According to the recent (pre-Covid 2017-18) Bangladesh Microfinance Statistics, a total of 474 MFIs reported that they ( inclusive of Grameen Bank) had disbursed a total amount of Tk.1,405,858 million; had recovered Tk.1,303,716 million; had outstanding of Tk.814,398 million; and had loan overdue of Tk. 30,176 million. The total number of borrowers during the period was 31,479,974 and there was a total saving of Tk.399, 967million by the members of MFIs. This huge financial inclusion service aiming at the once excluded has been boosting social inclusion and stability, productivity, investment, savings, consumption and so on for a disruption- and shock-free economy of Bangladesh.
Likewise, NGOs have been doing developmental inclusion in education, health, environment, gender, legal-aid, etc. One example of creative way to arresting drop-out at the primary level by CDIP, one national NGO-MFI, has been successful in its running of 2500 learning centers in 1200 villages beyond normal school hours for the children from poor and disadvantaged families incapable of helping their children’s home assignments for the following day’s teaching-learning duration of 45 minutes in each class.
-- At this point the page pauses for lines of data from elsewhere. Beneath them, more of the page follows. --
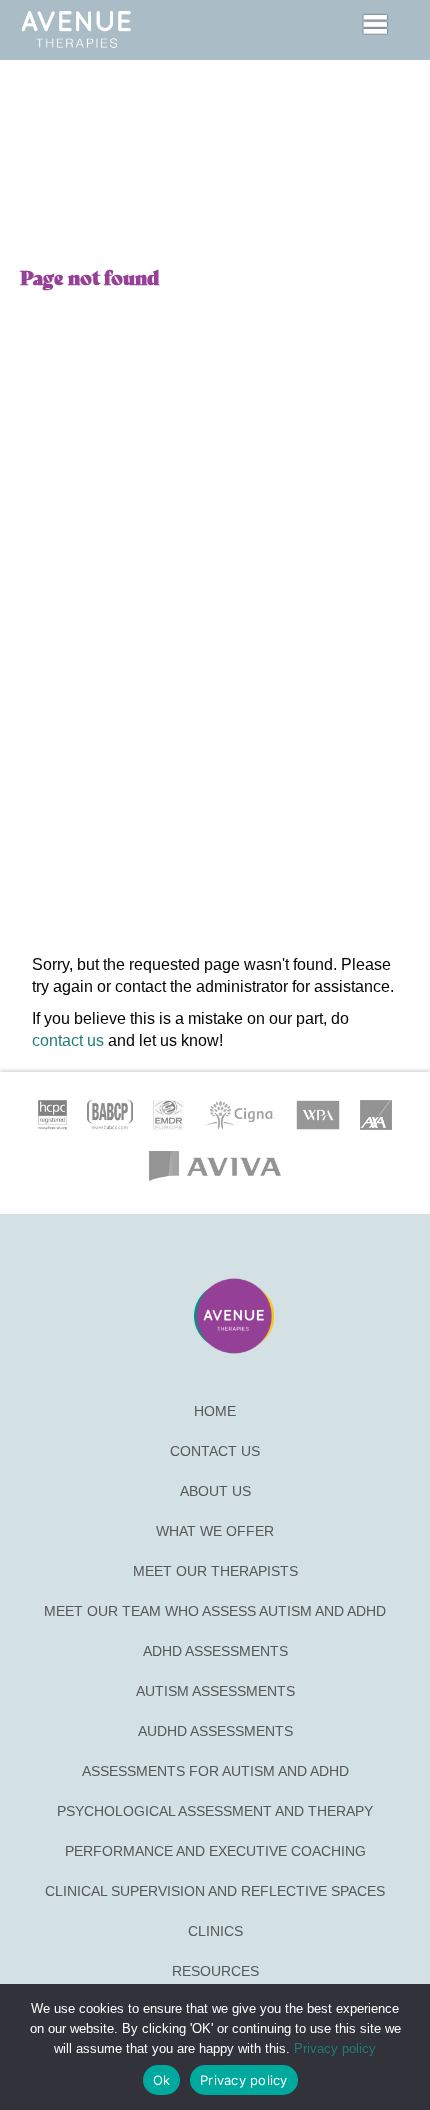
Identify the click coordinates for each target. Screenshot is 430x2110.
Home (215, 1411)
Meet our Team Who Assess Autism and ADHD (215, 1611)
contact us (68, 1040)
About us (215, 1491)
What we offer (215, 1531)
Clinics (215, 1931)
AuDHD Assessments (215, 1731)
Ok (162, 2080)
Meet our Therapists (215, 1571)
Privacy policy (335, 2048)
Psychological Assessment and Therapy (215, 1811)
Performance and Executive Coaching (215, 1851)
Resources (215, 1971)
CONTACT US (215, 1451)
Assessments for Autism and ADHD (215, 1771)
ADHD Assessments (215, 1651)
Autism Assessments (215, 1691)
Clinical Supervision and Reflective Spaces (215, 1891)
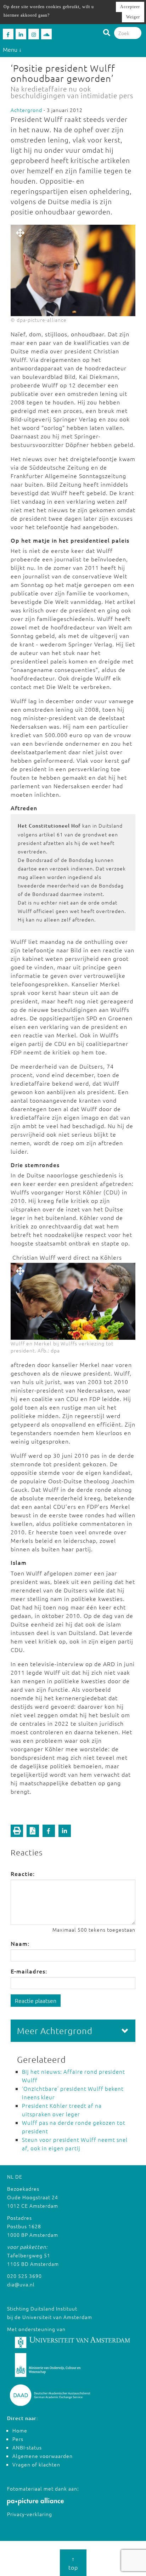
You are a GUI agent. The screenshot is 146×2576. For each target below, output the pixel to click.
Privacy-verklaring (29, 2514)
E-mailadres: (29, 1971)
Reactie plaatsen (35, 2000)
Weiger (133, 17)
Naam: (20, 1943)
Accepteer (130, 6)
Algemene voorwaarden (42, 2455)
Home (19, 2430)
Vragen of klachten (36, 2464)
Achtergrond (26, 109)
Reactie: (23, 1873)
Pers (17, 2438)
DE (18, 2176)
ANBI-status (27, 2447)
In such a short time, teachers do not get time to facilitate the learning of the children during the short class time. The worst victims of the situation have been the children from the poor and disadvantaged families. So, the learning centers have been playing the role of arresting dropout at primary level of education in rural Bangladesh. This innovation in education has been in replication by many NGO-MFIs funded by PKSF.
Thus, the creative way to sustainable human developmental inclusion will hopefully go a long way in the process of eliminating the entire gamut of poverty—both income and human—along with government and others for human liberation which is essentially sustainable human development. When the excluded in Bangladesh have a livelihood support, education for their sons and daughters and heath care support, it will be a real one Bangladesh.
The author is a columnist and vice-chairman of CDIP.